16 June 2023
Recent years have seen high inflation, with interest rates steadily rising, and considerable volatility in exchange rates and commodity prices. Consequently, there has been a significant increase in the use of derivatives, such as futures and swaps, to mitigate the financial risks associated with certain underlying transactions and reduce companies’ exposure to volatility in financial performance.
There is scope for considerable complexity, and volatility in taxable profits, in the corporation tax treatment of derivative contracts. The introduction of the corporate interest restriction (CIR) has added an additional layer of complexity for many companies. The increase in interest rates, in particular over the past 18 months, means that many companies are beginning to see the CIR rules having a much greater impact than at any time since their introduction.

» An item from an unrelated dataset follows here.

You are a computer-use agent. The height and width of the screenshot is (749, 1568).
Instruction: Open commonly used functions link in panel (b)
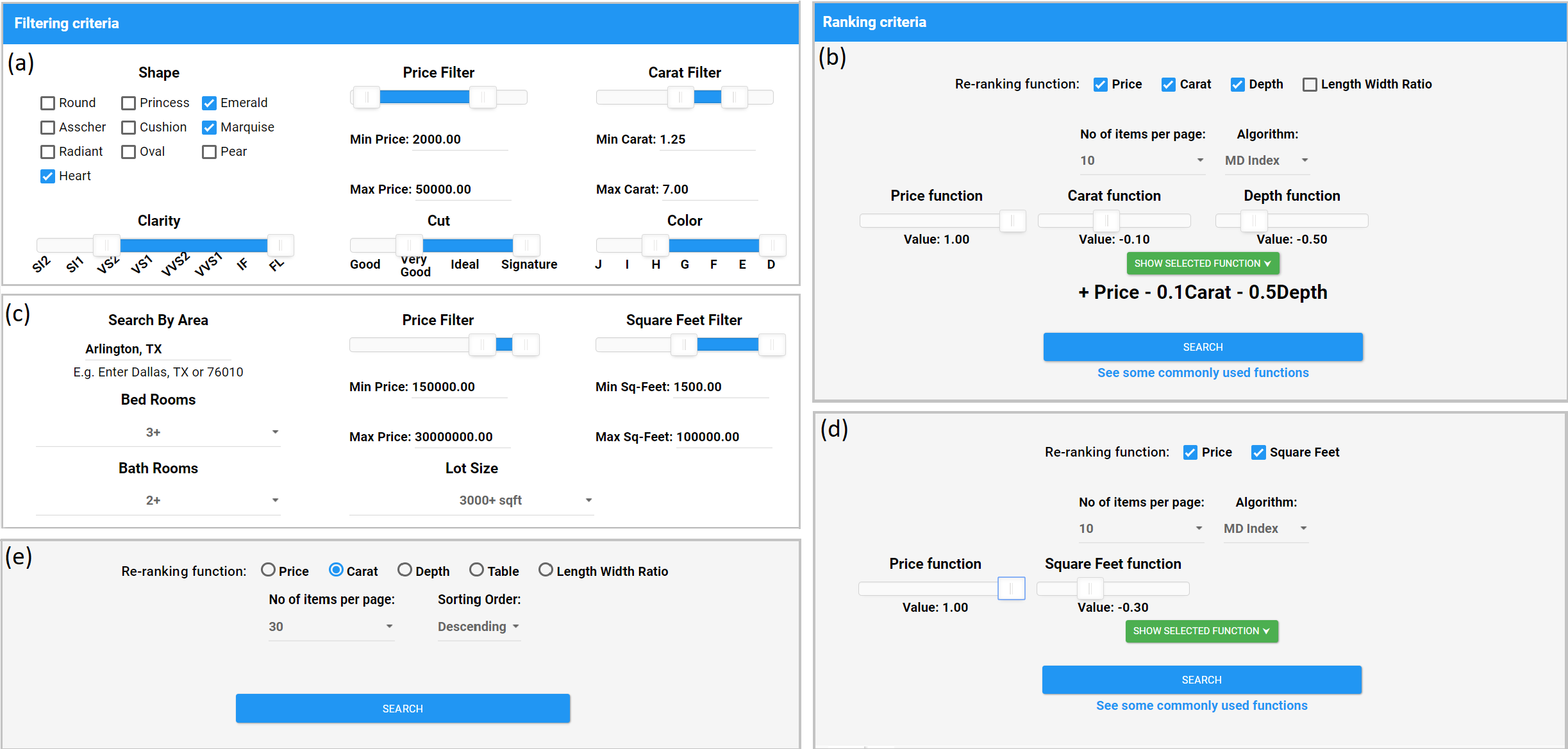1203,373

The use of an election to ‘disregard’ the accounting treatment of certain derivatives and recognise gains or losses for tax purposes on a different basis can help ensure that a ‘dry’ tax cost does not arise as a result of differences between the accounting treatment of the derivative and the underlying ‘hedged’ item. However, this does come with added complexity.
It all starts with the accounting
There is a special tax regime for derivative contracts, but it starts from the straightforward premise that tax follows the accounting. Derivative contracts are normally required to be measured at fair value for accounts purposes, with movements in fair value recognised in the income statement (ie as items of profit and loss).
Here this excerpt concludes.